The Supreme People’s Court shall oversee the adjudicatory work of local people’s courts at all levels and of special people’s courts; people’s courts at higher levels shall oversee the adjudicatory work of those at lower levels.

Article 133 The Supreme People’s Court shall be responsible to the National People’s Congress and the National People’s Congress Standing Committee.

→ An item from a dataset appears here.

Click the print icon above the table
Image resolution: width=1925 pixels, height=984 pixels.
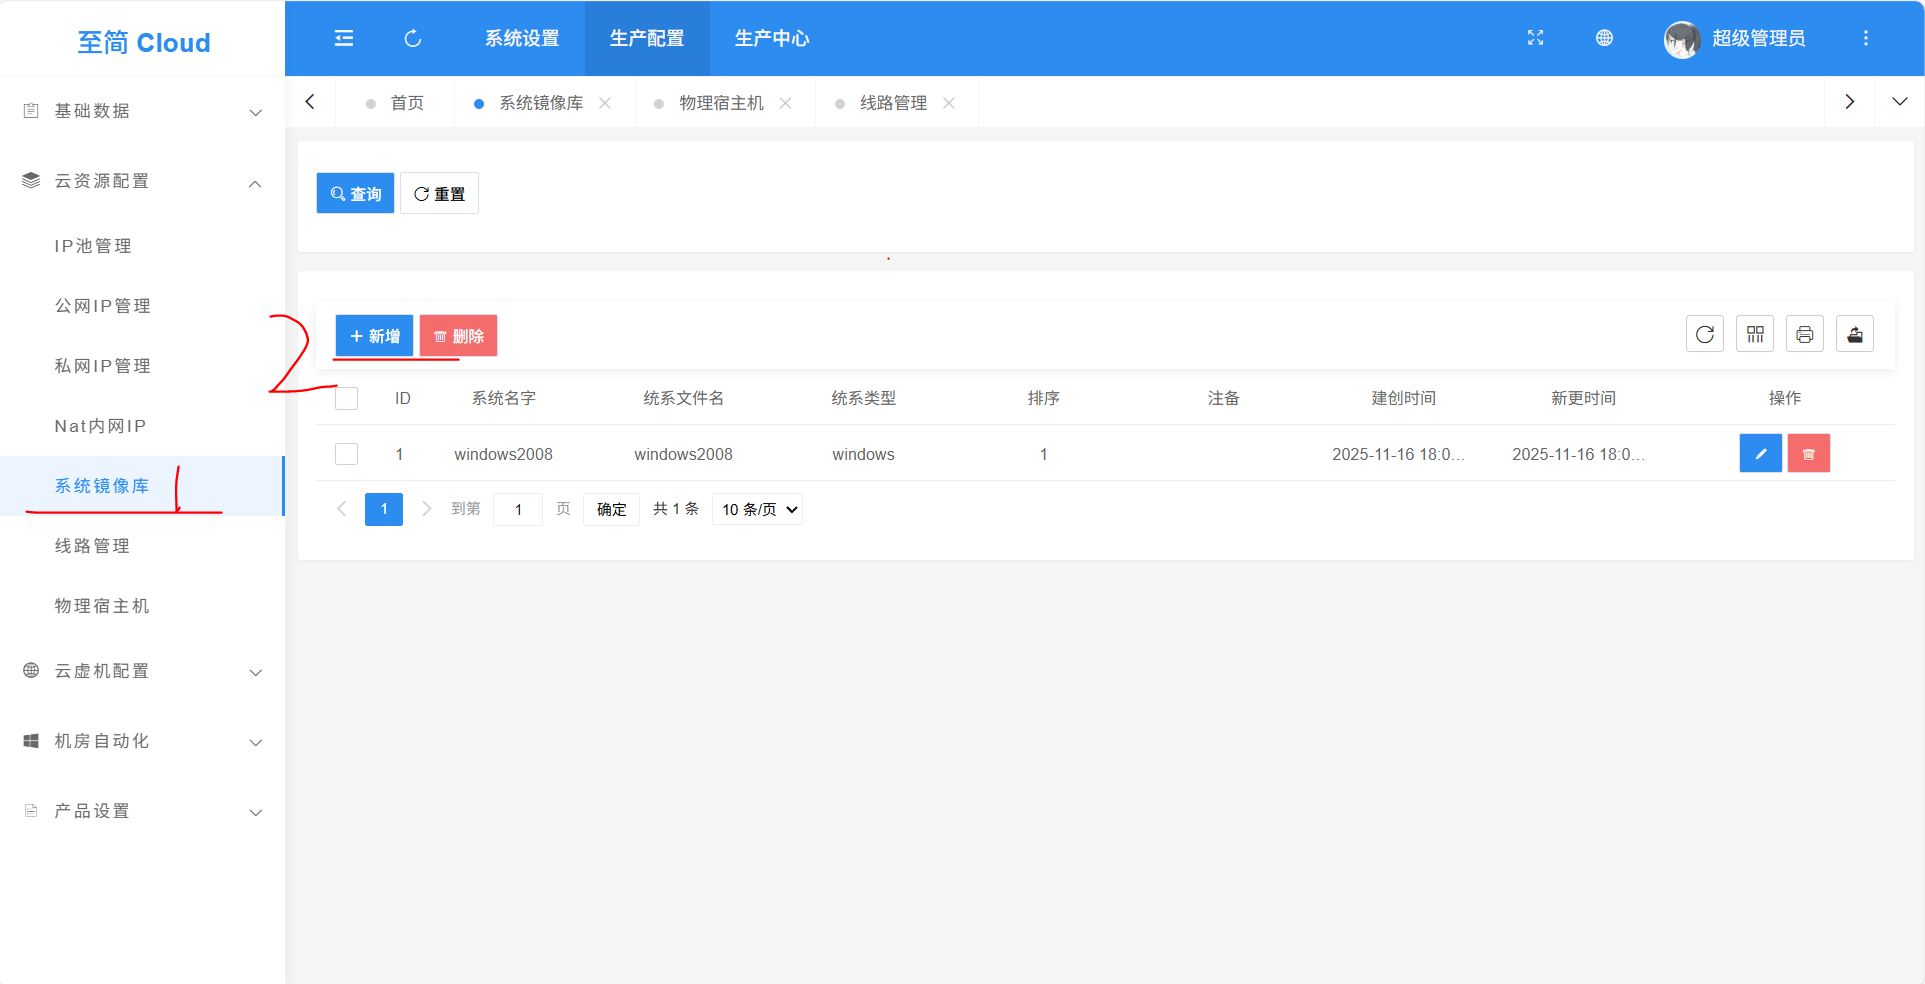(x=1805, y=333)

Local people’s courts at all levels shall be responsible to the state organs of power that created them.

Article 134 The people’s procuratorates of the People’s Republic of China are the legal oversight organs of the state.

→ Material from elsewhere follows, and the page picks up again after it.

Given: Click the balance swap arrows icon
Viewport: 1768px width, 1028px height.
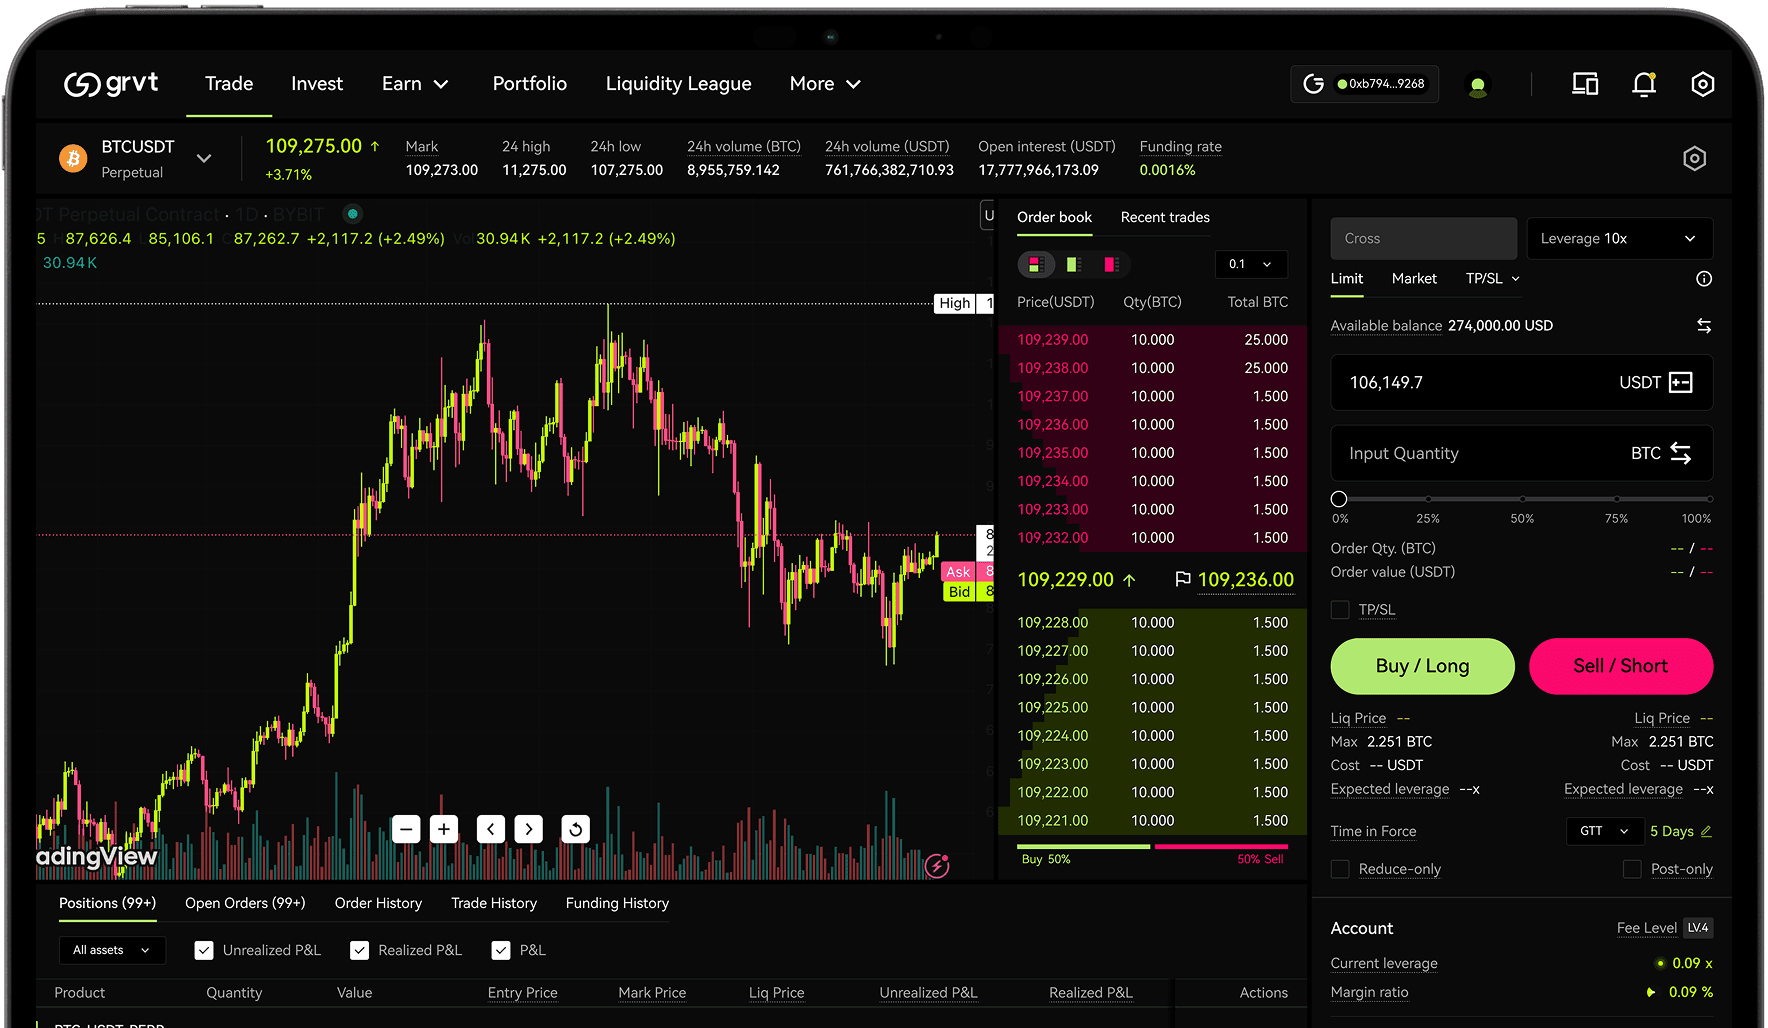Looking at the screenshot, I should (1704, 325).
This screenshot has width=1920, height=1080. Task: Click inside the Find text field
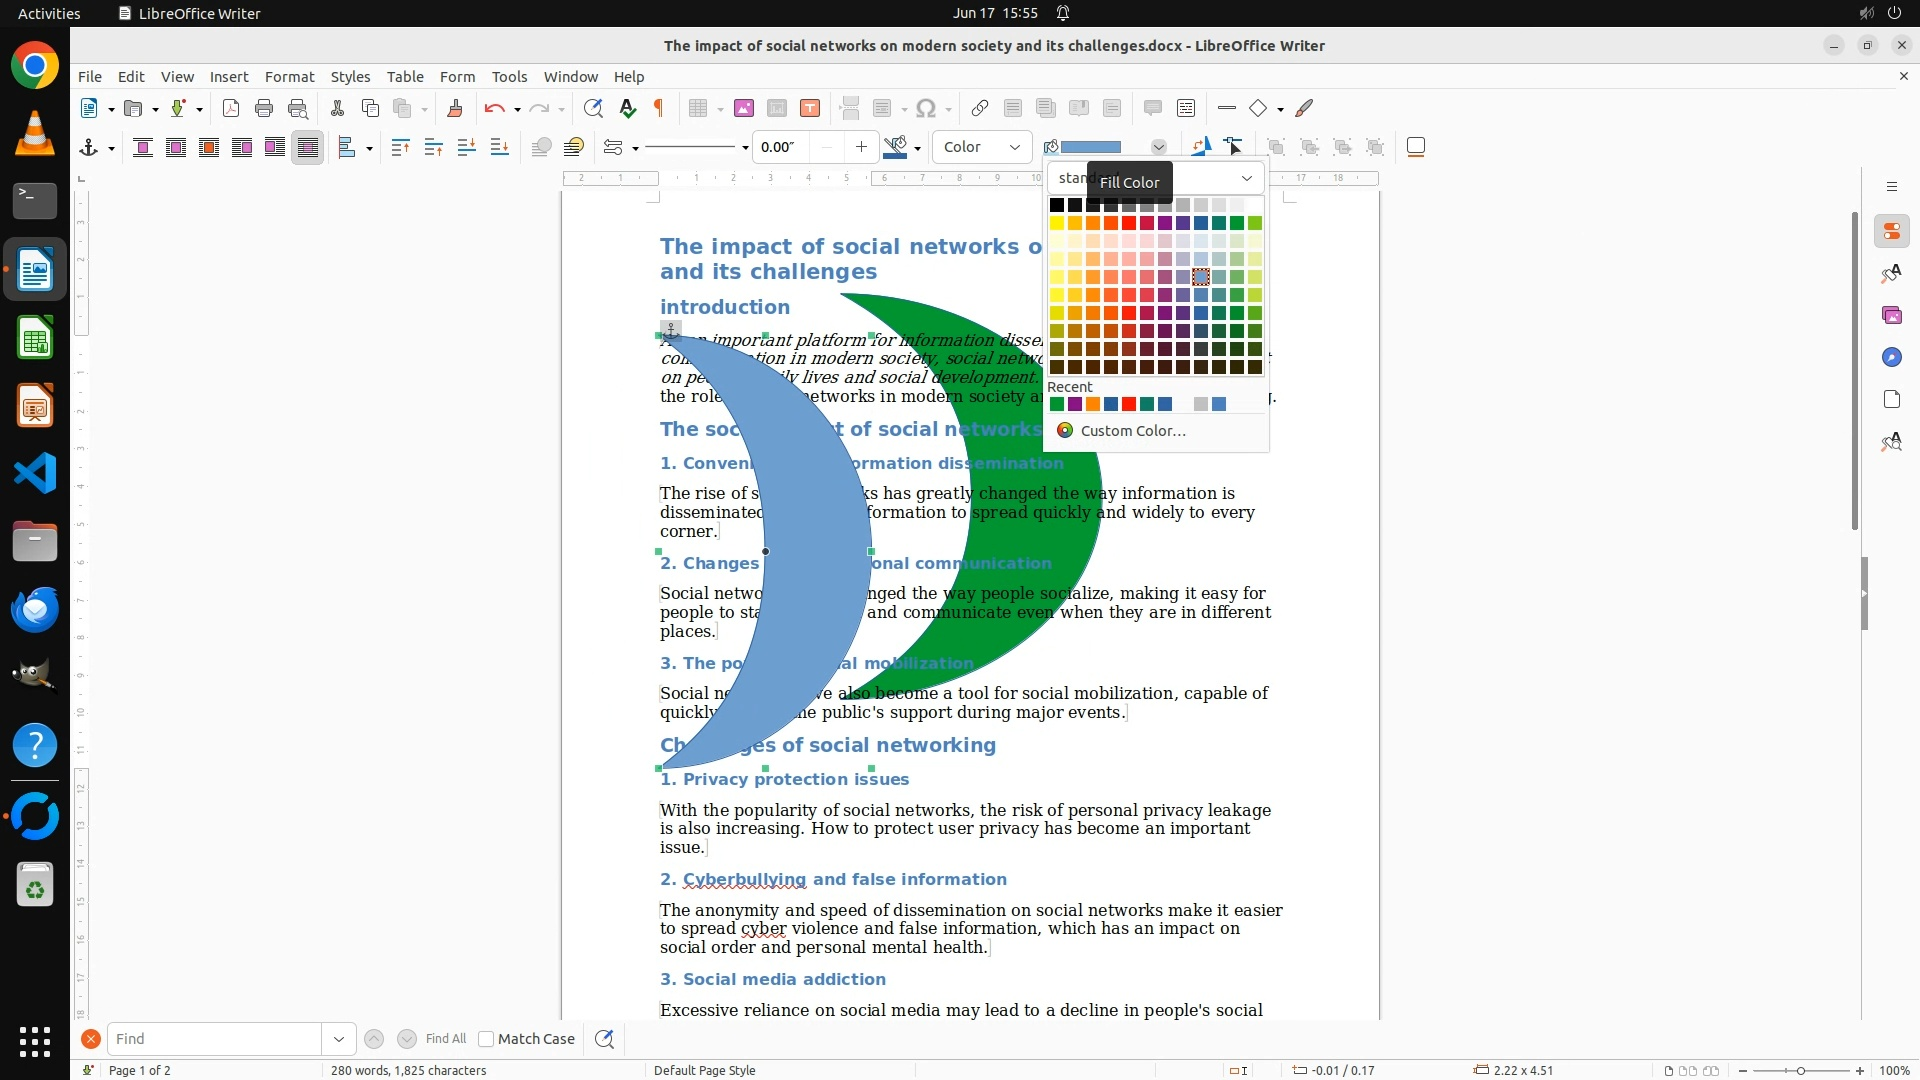(214, 1039)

Article 135 The People’s Republic of China shall establish a Supreme People’s Procuratorate, local people’s procuratorates at all levels, military procuratorates and other special people’s procuratorates.

The procurator general of the Supreme People’s Procuratorate shall have the same term of office as that of the National People’s Congress and shall serve no more than two consecutive terms.

The organization of the people’s procuratorates shall be prescribed by law.

Article 136 The people’s procuratorates shall, in accordance with the provisions of law, independently exercise procuratorial power, and shall not be subject to interference from any administrative organ, social organization or individual.

Article 137 The Supreme People’s Procuratorate is the highest procuratorial organ.

The Supreme People’s Procuratorate shall direct the work of local people’s procuratorates at all levels and of special people’s procuratorates; people’s procuratorates at higher levels shall direct the work of those at lower levels.

Article 138 The Supreme People’s Procuratorate shall be responsible to the National People’s Congress and the National People’s Congress Standing Committee. Local people’s procuratorates at all levels shall be responsible to the state organs of power that created them and to the people’s procuratorates at higher levels.

Article 139 Citizens of all ethnic groups shall have the right to use their own ethnic group’s spoken and written languages in court proceedings. The people’s courts and the people’s procuratorates should provide translation services for any party to court proceedings who does not have a good command of the spoken or written languages commonly used in the locality.

In areas inhabited by people of an ethnic minority or by a number of ethnic groups living together, court hearings should be conducted in the language or languages commonly used in the locality; indictments, judgments, notices and other documents should be written in the language or languages commonly used in the locality according to actual needs.

Article 140 In handling criminal cases, the people’s courts, the people’s procuratorates and public security organs should each be responsible for their respective tasks, work together with each other, and act as checks on each other to ensure the faithful and effective enforcement of the law.

 

Chapter IV

The National Flag, National Anthem, National Emblem and the Capital


Article 141 The national flag of the People’s Republic of China is a red flag with five stars.

The national anthem of the People’s Republic of China is the March of the Volunteers.

Article 142 The national emblem of the People’s Republic of China consists of an image of Tiananmen Gate in the center illuminated by five stars and encircled by spikes of grain and a cogwheel.

Article 143 The capital of the People’s Republic of China is Beijing.

(This English version is provided by the Communist Party of China Central Committee Institute of Party History and Literature.)